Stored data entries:
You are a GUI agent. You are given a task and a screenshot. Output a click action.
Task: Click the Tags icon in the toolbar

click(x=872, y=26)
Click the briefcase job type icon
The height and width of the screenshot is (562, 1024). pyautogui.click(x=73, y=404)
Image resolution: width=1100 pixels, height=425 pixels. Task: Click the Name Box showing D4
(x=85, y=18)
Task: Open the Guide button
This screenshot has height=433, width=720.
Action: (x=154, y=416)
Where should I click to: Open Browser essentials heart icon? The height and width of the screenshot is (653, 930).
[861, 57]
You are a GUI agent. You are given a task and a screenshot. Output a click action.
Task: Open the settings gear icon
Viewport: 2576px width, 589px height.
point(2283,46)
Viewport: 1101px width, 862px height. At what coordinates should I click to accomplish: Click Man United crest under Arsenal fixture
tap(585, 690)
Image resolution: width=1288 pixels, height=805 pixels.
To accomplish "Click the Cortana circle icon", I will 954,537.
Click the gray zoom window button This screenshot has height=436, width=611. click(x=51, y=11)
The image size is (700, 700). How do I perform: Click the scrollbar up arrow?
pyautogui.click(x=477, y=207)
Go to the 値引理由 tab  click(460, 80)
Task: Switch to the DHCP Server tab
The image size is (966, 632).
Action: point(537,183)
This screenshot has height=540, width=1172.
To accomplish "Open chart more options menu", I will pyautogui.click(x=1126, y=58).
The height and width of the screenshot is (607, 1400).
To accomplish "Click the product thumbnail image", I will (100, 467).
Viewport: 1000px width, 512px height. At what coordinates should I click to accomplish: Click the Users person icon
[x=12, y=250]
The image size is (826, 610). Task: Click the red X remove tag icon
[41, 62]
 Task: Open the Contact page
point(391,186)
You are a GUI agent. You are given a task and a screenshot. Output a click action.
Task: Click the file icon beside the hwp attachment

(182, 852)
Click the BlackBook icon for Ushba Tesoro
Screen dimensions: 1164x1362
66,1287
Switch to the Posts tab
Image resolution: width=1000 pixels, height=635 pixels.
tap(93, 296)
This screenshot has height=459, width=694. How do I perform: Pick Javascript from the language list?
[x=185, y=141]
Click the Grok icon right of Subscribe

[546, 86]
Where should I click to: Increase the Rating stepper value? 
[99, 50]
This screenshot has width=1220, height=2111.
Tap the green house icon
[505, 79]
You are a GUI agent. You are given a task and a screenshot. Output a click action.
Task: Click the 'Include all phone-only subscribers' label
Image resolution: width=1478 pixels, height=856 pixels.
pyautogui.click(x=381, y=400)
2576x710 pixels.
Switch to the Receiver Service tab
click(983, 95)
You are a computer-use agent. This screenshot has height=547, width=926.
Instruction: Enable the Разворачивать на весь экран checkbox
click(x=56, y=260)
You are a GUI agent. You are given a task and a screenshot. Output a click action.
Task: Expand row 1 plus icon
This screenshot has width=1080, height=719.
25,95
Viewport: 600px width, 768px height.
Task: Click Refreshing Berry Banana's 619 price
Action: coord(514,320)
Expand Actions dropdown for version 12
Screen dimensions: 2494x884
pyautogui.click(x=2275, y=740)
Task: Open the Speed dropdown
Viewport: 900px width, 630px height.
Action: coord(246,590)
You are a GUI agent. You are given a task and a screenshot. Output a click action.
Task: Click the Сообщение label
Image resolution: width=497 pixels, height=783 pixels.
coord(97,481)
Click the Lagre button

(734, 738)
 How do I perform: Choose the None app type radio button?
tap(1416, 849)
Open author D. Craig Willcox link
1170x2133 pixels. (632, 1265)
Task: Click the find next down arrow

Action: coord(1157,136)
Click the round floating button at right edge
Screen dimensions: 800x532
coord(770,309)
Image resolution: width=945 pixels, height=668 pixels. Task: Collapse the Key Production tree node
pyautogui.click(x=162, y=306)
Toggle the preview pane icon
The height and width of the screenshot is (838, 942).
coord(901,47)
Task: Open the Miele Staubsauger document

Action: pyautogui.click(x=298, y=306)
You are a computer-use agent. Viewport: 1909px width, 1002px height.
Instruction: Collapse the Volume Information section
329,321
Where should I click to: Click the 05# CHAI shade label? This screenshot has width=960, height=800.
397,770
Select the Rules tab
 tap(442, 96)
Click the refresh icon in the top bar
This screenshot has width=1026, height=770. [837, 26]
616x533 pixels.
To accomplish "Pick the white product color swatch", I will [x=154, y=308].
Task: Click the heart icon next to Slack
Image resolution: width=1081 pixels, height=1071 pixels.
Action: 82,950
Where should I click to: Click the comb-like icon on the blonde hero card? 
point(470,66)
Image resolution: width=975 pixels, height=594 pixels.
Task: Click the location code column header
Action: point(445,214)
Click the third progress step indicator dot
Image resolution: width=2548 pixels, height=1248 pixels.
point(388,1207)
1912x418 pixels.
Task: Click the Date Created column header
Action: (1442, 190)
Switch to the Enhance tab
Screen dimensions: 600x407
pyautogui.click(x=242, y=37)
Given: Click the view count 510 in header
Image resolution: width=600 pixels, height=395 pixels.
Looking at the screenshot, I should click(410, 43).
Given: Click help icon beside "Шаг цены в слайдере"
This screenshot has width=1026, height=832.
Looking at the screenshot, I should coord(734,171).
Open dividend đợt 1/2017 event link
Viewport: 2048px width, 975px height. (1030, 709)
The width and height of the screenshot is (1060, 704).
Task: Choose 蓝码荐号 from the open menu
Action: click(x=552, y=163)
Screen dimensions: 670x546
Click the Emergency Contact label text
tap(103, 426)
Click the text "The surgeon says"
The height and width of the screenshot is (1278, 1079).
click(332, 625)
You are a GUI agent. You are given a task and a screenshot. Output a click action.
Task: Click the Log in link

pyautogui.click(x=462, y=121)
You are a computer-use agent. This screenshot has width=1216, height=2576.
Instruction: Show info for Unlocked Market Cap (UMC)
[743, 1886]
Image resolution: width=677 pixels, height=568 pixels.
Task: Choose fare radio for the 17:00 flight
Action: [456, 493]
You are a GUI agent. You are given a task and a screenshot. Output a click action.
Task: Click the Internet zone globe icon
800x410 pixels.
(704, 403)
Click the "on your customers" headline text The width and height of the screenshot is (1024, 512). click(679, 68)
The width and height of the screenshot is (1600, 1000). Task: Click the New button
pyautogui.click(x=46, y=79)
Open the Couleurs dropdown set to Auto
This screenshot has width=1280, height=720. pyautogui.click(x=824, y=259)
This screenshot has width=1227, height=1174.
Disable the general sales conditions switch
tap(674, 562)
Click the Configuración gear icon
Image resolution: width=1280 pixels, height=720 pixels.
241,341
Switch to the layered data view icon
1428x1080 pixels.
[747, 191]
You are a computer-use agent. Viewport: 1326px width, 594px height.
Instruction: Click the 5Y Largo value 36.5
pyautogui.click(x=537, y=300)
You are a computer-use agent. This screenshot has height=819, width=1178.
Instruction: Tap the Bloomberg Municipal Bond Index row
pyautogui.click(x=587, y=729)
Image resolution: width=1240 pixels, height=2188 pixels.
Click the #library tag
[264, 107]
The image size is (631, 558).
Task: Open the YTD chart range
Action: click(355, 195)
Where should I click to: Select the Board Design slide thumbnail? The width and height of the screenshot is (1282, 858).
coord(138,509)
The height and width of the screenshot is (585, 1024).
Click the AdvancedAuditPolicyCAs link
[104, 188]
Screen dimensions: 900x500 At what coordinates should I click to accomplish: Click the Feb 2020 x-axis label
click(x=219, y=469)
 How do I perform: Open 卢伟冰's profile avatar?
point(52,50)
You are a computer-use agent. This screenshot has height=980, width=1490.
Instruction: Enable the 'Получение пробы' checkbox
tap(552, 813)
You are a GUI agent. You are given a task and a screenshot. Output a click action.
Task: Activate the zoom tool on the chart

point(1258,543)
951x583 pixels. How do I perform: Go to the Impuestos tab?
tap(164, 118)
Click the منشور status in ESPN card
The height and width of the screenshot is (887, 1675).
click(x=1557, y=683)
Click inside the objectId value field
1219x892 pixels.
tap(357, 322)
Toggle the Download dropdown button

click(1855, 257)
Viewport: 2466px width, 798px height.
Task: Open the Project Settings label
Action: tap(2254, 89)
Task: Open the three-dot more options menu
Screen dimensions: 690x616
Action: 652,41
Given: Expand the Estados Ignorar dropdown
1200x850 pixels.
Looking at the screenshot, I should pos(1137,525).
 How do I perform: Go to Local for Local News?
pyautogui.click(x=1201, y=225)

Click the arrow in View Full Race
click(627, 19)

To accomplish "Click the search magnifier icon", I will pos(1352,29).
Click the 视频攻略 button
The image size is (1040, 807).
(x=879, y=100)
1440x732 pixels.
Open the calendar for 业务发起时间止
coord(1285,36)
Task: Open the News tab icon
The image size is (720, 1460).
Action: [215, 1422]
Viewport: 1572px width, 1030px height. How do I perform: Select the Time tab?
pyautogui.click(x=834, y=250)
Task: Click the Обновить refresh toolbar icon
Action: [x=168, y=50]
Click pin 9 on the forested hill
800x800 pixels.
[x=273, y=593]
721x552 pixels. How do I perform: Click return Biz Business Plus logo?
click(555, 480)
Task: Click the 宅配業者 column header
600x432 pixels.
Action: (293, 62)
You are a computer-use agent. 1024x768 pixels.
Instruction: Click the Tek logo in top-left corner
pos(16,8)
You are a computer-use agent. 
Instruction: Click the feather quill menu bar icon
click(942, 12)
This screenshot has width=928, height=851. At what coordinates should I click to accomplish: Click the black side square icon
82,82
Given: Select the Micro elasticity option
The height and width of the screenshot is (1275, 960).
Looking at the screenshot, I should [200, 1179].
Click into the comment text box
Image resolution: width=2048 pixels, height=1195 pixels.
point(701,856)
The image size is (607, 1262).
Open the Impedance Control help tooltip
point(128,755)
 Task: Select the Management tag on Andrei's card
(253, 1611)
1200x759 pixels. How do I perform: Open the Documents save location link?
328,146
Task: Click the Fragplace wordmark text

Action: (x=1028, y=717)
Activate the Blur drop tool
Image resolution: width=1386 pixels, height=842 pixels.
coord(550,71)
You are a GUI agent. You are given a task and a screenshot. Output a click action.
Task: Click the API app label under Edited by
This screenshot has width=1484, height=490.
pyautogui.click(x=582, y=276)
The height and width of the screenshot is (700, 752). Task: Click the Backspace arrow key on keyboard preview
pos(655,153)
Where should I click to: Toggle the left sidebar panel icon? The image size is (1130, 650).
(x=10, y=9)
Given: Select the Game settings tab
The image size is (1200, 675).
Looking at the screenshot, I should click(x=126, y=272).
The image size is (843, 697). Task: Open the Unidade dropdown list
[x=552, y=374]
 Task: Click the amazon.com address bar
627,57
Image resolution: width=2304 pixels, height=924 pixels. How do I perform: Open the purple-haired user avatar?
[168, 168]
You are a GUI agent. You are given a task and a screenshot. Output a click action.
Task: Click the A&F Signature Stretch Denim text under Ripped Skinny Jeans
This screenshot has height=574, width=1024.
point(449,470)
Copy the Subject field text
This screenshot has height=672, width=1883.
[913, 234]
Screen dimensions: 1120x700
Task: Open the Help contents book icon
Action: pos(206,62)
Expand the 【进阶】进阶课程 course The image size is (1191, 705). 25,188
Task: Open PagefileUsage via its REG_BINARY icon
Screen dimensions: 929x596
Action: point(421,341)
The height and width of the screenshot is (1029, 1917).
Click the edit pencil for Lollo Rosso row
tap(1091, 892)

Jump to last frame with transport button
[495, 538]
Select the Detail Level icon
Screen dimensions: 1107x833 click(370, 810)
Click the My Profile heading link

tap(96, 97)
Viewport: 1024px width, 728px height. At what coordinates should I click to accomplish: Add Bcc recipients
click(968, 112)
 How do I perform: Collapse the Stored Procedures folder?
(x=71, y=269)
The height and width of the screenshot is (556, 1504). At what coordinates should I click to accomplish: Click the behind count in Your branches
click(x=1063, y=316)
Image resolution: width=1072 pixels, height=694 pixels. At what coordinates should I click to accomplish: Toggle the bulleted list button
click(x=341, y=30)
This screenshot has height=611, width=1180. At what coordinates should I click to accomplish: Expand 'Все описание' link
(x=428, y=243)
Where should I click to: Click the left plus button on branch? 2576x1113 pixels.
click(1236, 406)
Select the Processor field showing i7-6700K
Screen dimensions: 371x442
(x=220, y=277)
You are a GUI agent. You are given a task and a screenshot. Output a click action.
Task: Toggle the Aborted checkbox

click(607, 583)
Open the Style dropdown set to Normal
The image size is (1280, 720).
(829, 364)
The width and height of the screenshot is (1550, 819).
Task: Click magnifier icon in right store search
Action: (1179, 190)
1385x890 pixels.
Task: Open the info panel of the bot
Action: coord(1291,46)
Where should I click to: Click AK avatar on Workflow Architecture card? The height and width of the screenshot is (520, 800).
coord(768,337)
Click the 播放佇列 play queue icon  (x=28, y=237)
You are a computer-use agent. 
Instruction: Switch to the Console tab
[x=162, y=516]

■ The problem ■
The lines above, starting at the one with "Image resolution: width=1000" and ending at the one with "Task: Expand row 1 plus icon", are the only ones to return, exactly as written.

■ Exercise answer ■
Image resolution: width=1000 pixels, height=635 pixels.
tap(93, 296)
This screenshot has height=459, width=694. How do I perform: Pick Javascript from the language list?
[x=185, y=141]
Click the Grok icon right of Subscribe

[546, 86]
Where should I click to: Increase the Rating stepper value? 
[99, 50]
This screenshot has width=1220, height=2111.
Tap the green house icon
[505, 79]
You are a GUI agent. You are given a task and a screenshot. Output a click action.
Task: Click the 'Include all phone-only subscribers' label
Image resolution: width=1478 pixels, height=856 pixels.
pyautogui.click(x=381, y=400)
2576x710 pixels.
Switch to the Receiver Service tab
click(983, 95)
You are a computer-use agent. This screenshot has height=547, width=926.
Instruction: Enable the Разворачивать на весь экран checkbox
click(x=56, y=260)
You are a GUI agent. You are given a task and a screenshot. Output a click action.
Task: Expand row 1 plus icon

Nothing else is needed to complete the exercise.